「カリヒというハワイの下町で長年営業してきた與平寿司には、親子から孫まで3世代で通うファンもいて、地元日系人の憩いの場という印象でした。私自身も2008年に弊社75周年の社員旅行で初めて同店を訪れて以来、まるで親戚の家にでもいるかのような居心地の良さと大将の寿司の味に惚れて、ハワイに来るたびに家族で訪れる店になりました。
この店の繁盛ぶりを見ていると、長い歴史を生きてきた日系移民と、それを受け入れてくれたハワイローカルの姿をすごく身近に感じました。この店がなくなったら、常連客だけでなく、ハワイにとって損失ではないか。そう直感したのです」
最初は後継者探しを頼まれたという松田氏。実際に後継者となる寿司職人を広島で見つけてきたが、ちょうど松田氏の会社も事業の多角化を推進しており、海外事業や飲食事業の実績も積んでいた。與平寿司という事業自体も継承するのは、自然な流れだったという。
「何より事業展開の場所が憧れのハワイですからね。このプロジェクトに選ばれた社員は喜んでいると思いますよ。実際、関わるスタッフは皆ワクワクしながら取り組んでいました。私が何よりも大切にしたのは、與平寿司を受け入れ、育て、愛していただいたすべての皆さまに、いま私たちにできる最高の恩返しをしたいという想いでした。それは関わるスタッフ全員にも徹底しました」
そのとき、松田氏の目に浮かんだのは、原爆で焼け野原になった広島の光景だった。松田氏の祖父や会社の社員なども多くの人たちが犠牲となった。戦後、「未来」という1点だけを見据えて復興に取り組んだ広島の歴史と、同じく「未来」に向け必死で生き抜いたハワイ日系移民に、共通するスピリットを感じたのだそうだ。

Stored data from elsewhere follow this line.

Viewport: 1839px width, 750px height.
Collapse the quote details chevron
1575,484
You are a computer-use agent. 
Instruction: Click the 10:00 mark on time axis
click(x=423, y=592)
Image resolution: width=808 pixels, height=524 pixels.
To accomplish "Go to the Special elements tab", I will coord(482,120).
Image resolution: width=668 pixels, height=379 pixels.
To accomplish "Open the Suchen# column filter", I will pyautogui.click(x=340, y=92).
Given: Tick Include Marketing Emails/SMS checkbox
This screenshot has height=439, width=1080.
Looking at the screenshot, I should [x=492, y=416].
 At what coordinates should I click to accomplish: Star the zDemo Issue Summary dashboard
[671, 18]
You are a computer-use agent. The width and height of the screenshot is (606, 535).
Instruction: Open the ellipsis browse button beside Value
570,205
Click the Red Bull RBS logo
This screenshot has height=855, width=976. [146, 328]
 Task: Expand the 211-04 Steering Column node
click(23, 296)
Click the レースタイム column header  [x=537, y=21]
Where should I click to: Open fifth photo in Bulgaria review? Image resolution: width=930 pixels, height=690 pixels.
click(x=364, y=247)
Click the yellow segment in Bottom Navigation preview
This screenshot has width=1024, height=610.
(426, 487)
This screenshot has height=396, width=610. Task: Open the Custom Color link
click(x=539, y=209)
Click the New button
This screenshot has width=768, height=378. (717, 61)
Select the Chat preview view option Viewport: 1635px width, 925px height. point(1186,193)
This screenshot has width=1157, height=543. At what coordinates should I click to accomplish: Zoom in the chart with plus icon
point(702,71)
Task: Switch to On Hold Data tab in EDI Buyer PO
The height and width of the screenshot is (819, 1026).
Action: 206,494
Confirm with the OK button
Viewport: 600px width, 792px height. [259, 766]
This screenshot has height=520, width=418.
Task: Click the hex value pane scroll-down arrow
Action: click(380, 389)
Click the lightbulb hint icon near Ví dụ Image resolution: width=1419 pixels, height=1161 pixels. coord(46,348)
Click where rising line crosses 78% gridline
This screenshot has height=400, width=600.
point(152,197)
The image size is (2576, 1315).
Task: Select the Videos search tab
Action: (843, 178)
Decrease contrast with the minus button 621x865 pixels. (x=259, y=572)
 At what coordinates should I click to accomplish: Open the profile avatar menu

小原夫妻の寿司から生まれた、広島とハワイの絆を絶やしてはならない。そんな使命感も松田氏を後押ししたという。
富裕層が多いカハラ地区で新趣向での挑戦を
当初は、本店を閉じて、他の地区に移転する予定だったそうだが、カリヒの本店はしばらく存続したまま新店舗をつくることになった。そのときちょうど、ワイキキからも近い富裕層が多く住むカハラ地区に、新たなショッピングモールをつくる計画を聞いたのだという。それが現在「與平寿司カハラ」があるクオノ・マーケットプレイスだった。松田氏が続ける。「駐車スペースが豊富にある物件を探していたので、最適な場所でした。ただ、同じ店をつくっても仕方がない。本店の伝統はしっかりと残したまま、新たな挑戦をしようと決めました。カハラは富裕層が多く住む地区なのに、これまで高級寿司というジャンルの店がなかった。そこで、私たちがいまできる最高のお寿司屋をつくろうということになったのです」
しかし、店の工事に着手したのが、ちょうどコロナ禍に突入する頃。凝りに凝ったせいか、内装工事にはかなり時間がかかった。それだけに、地元の著名なインテリアデザイナーが手がけた内装は、これまでのハワイの寿司店にはないユニークでモダンなコンセプトとなっている。